Hong Kong rule of law 'profoundly compromised', says British judge who quit post there
Hong Kong rule of law 'profoundly compromised', says British judge who quit post there
Hong Kong rule of law 'profoundly compromised', says British judge who quit post there
by DZRH News11 June 2024
FILE PHOTO: Jonathan Sumption, a British judge and Non-Permanent Judge of the Court of Final Appeal in Hong Kong, attends a ceremony to mark the beginning of the new legal year in Hong Kong, China January 16, 2023. REUTERS/Tyrone Siu/File Photo

By William James and James Pomfret

LONDON/HONG KONG (Reuters) - The rule of law in Hong Kong is profoundly compromised in areas where the government has strong opinions, a British judge who resigned last week from the top Hong Kong appeals court said on Monday.

Jonathan Sumption is one of two British judges who resigned shortly after a landmark verdict in which 14 prominent democratic activists were convicted for subversion amid a national security crackdown on dissent.
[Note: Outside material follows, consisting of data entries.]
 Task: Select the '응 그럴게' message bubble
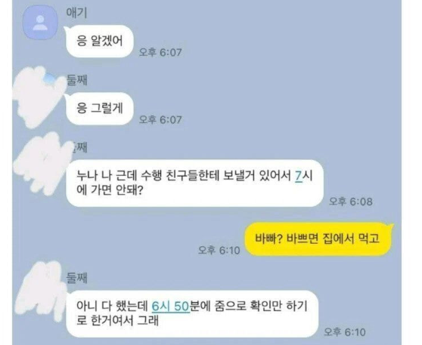tap(100, 109)
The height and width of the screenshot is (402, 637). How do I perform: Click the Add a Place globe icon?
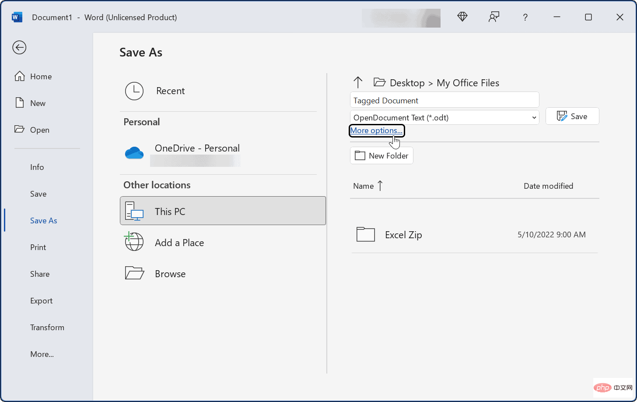(134, 242)
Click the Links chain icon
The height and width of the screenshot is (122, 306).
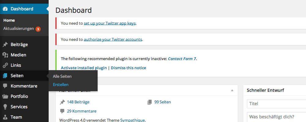pyautogui.click(x=5, y=65)
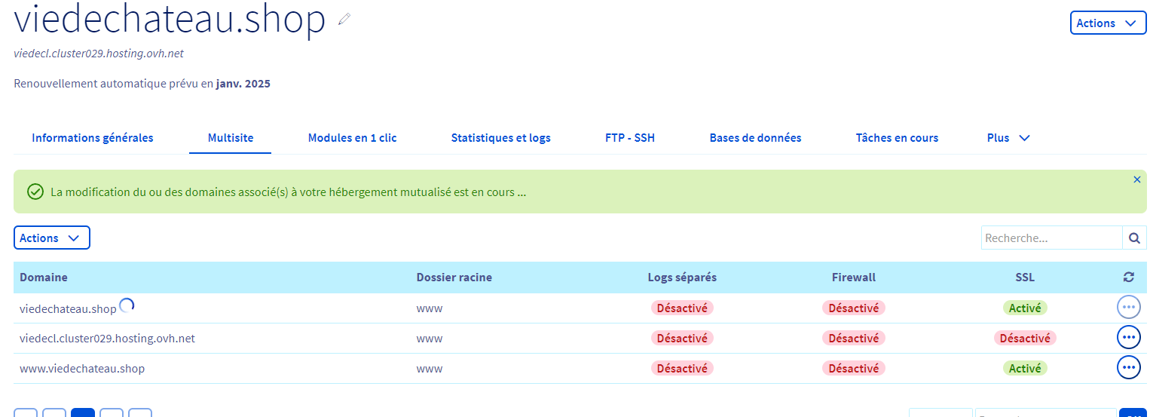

Some lawyers say the resignations challenge the assumption, long held by some legal professionals, that having foreign jurists on the top court helps protect the city's international image after China imposed a national security law on Hong Kong in 2020 in response to mass pro-democracy protests.


Explaining his eventual decision to resign, Sumption said Hong Kong authorities were paranoid about political dissent.

"Hong Kong, once a vibrant and politically diverse community, is slowly becoming a totalitarian state. The rule of law is profoundly compromised in any area about which the government feels strongly," Sumption wrote in an editorial published on the Financial Times website.

Sumption told the BBC on Tuesday that the 14 convictions were "the last straw", and a "major indication of the lengths to which some judges are prepared to go to ensure Beijing's campaign against those who have supported democracy succeeds".

He said that some judges quit on their own, but that the current president and deputy president of the United Kingdom's Supreme Court, who resigned from Hong Kong's judiciary in 2022, did so "under pressure from the UK government".


Hong Kong's chief judge Andrew Cheung thanked Sumption for his past work in a statement, while noting that "a tension often exists between protection of fundamental rights and safeguarding national security, both of which the Hong Kong Judiciary is firmly committed to doing."


Hong Kong's leader John Lee disagreed with Sumption's comments and said judges did not have expertise in political matters. He also accused Britain and other countries of attempting to interfere in Hong Kong's legal affairs.

Chinese and Hong Kong authorities say the national security law is necessary and has brought stability.


"Some UK officials and politicians try to weaponise the UK's judicial influence to target China and HKSAR (Hong Kong)" Lee told reporters, adding the city's rule of law remains strong.

"A judge is entitled to his personal political preferences, but that is not a judge's area of professional expertise."

While some departing foreign judges on the top court have voiced concerns at Hong Kong's tightened security laws, none has gone as far as Sumption.

The resignations swell the number of British jurists who have severed ties to Hong Kong's highest court amid a years-long crackdown on dissent under the mainland's national security law.


Another judge on the court, Canada's Beverley McLachlin, announced on Monday that she would step down when her three-year term expired on July 29.

Britain, which handed Hong Kong back to China in 1997, has said the security law that punishes offences such as subversion with terms of up to life in jail has been used to curb dissent and freedom.

Many of Hong Kong's democratic campaigners have been arrested, detained or forced into exile, civil society groups have been shuttered and liberal media outlets forced to close.

Last month, 14 pro-democracy activists were found guilty and two acquitted in the landmark subversion trial that critics say further undermined the city's rule of law and its reputation as a global financial hub.


The verdicts in Hong Kong's biggest trial against the democratic opposition came more than three years after police arrested 47 democratic activists in dawn raids on homes across the city.

"The real problem is that the decision is symptomatic of a growing malaise in the Hong Kong judiciary," Sumption wrote.